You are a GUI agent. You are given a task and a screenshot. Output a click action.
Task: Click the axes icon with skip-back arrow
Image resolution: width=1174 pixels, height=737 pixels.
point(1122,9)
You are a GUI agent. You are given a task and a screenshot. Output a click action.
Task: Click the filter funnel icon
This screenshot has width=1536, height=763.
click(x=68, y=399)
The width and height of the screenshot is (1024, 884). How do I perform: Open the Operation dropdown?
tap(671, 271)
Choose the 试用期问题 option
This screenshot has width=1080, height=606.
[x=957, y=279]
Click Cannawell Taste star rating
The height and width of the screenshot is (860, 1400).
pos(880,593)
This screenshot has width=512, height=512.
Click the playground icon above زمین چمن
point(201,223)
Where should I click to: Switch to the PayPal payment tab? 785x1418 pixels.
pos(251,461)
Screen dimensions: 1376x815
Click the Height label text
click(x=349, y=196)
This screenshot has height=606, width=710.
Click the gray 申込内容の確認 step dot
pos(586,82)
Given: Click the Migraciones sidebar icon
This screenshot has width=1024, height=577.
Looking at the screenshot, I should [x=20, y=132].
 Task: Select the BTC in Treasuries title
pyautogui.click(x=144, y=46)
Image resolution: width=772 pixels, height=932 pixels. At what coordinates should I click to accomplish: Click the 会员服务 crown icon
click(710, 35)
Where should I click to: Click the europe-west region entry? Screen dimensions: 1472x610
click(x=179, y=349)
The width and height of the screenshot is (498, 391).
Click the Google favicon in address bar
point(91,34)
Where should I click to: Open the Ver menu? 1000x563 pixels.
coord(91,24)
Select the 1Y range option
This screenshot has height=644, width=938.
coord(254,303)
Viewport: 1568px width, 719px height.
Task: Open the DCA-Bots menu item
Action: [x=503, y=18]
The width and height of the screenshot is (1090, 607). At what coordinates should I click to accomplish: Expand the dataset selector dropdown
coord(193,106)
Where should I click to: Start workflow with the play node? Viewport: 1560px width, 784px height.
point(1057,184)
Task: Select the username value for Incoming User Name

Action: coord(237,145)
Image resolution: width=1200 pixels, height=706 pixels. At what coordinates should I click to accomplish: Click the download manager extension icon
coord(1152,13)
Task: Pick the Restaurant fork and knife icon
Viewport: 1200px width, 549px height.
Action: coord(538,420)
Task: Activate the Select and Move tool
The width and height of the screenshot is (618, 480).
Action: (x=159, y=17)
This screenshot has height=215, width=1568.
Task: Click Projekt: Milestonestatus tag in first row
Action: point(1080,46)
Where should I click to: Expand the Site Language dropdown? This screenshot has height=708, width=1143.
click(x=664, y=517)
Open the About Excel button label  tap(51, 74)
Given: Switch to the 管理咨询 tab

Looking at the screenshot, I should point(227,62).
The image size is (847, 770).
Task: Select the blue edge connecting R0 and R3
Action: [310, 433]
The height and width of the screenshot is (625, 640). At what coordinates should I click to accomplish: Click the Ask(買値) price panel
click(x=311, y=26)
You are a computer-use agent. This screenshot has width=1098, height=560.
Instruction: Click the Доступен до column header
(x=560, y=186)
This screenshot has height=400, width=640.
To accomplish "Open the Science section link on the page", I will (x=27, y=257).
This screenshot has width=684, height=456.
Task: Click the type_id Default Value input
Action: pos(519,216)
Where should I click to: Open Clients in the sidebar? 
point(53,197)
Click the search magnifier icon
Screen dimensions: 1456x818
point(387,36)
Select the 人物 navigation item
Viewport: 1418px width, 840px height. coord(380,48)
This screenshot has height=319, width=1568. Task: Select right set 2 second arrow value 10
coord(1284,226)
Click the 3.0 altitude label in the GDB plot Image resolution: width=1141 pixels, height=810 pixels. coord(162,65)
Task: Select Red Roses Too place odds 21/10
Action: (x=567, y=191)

*****

* **Task to complete**
Return every line above exactly as it stands.

* **Written solution**
You are a GUI agent. You are given a task and a screenshot. Output a click action.
Task: Click the axes icon with skip-back arrow
Image resolution: width=1174 pixels, height=737 pixels.
point(1122,9)
You are a GUI agent. You are given a task and a screenshot. Output a click action.
Task: Click the filter funnel icon
This screenshot has width=1536, height=763.
click(x=68, y=399)
The width and height of the screenshot is (1024, 884). How do I perform: Open the Operation dropdown?
tap(671, 271)
Choose the 试用期问题 option
This screenshot has width=1080, height=606.
[x=957, y=279]
Click Cannawell Taste star rating
The height and width of the screenshot is (860, 1400).
pos(880,593)
This screenshot has width=512, height=512.
Click the playground icon above زمین چمن
point(201,223)
Where should I click to: Switch to the PayPal payment tab? 785x1418 pixels.
pos(251,461)
Screen dimensions: 1376x815
Click the Height label text
click(x=349, y=196)
This screenshot has height=606, width=710.
Click the gray 申込内容の確認 step dot
pos(586,82)
Given: Click the Migraciones sidebar icon
This screenshot has width=1024, height=577.
Looking at the screenshot, I should [x=20, y=132].
 Task: Select the BTC in Treasuries title
pyautogui.click(x=144, y=46)
Image resolution: width=772 pixels, height=932 pixels. At what coordinates should I click to accomplish: Click the 会员服务 crown icon
click(710, 35)
Where should I click to: Click the europe-west region entry? Screen dimensions: 1472x610
click(x=179, y=349)
The width and height of the screenshot is (498, 391).
Click the Google favicon in address bar
point(91,34)
Where should I click to: Open the Ver menu? 1000x563 pixels.
coord(91,24)
Select the 1Y range option
This screenshot has height=644, width=938.
coord(254,303)
Viewport: 1568px width, 719px height.
Task: Open the DCA-Bots menu item
Action: [x=503, y=18]
The width and height of the screenshot is (1090, 607). At what coordinates should I click to accomplish: Expand the dataset selector dropdown
coord(193,106)
Where should I click to: Start workflow with the play node? Viewport: 1560px width, 784px height.
point(1057,184)
Task: Select the username value for Incoming User Name

Action: coord(237,145)
Image resolution: width=1200 pixels, height=706 pixels. At what coordinates should I click to accomplish: Click the download manager extension icon
coord(1152,13)
Task: Pick the Restaurant fork and knife icon
Viewport: 1200px width, 549px height.
Action: coord(538,420)
Task: Activate the Select and Move tool
The width and height of the screenshot is (618, 480).
Action: (x=159, y=17)
This screenshot has height=215, width=1568.
Task: Click Projekt: Milestonestatus tag in first row
Action: point(1080,46)
Where should I click to: Expand the Site Language dropdown? This screenshot has height=708, width=1143.
click(x=664, y=517)
Open the About Excel button label  tap(51, 74)
Given: Switch to the 管理咨询 tab

Looking at the screenshot, I should point(227,62).
The image size is (847, 770).
Task: Select the blue edge connecting R0 and R3
Action: [310, 433]
The height and width of the screenshot is (625, 640). At what coordinates should I click to accomplish: Click the Ask(買値) price panel
click(x=311, y=26)
You are a computer-use agent. This screenshot has width=1098, height=560.
Instruction: Click the Доступен до column header
(x=560, y=186)
This screenshot has height=400, width=640.
To accomplish "Open the Science section link on the page", I will (x=27, y=257).
This screenshot has width=684, height=456.
Task: Click the type_id Default Value input
Action: pos(519,216)
Where should I click to: Open Clients in the sidebar? 
point(53,197)
Click the search magnifier icon
Screen dimensions: 1456x818
point(387,36)
Select the 人物 navigation item
Viewport: 1418px width, 840px height. coord(380,48)
This screenshot has height=319, width=1568. Task: Select right set 2 second arrow value 10
coord(1284,226)
Click the 3.0 altitude label in the GDB plot Image resolution: width=1141 pixels, height=810 pixels. coord(162,65)
Task: Select Red Roses Too place odds 21/10
Action: (x=567, y=191)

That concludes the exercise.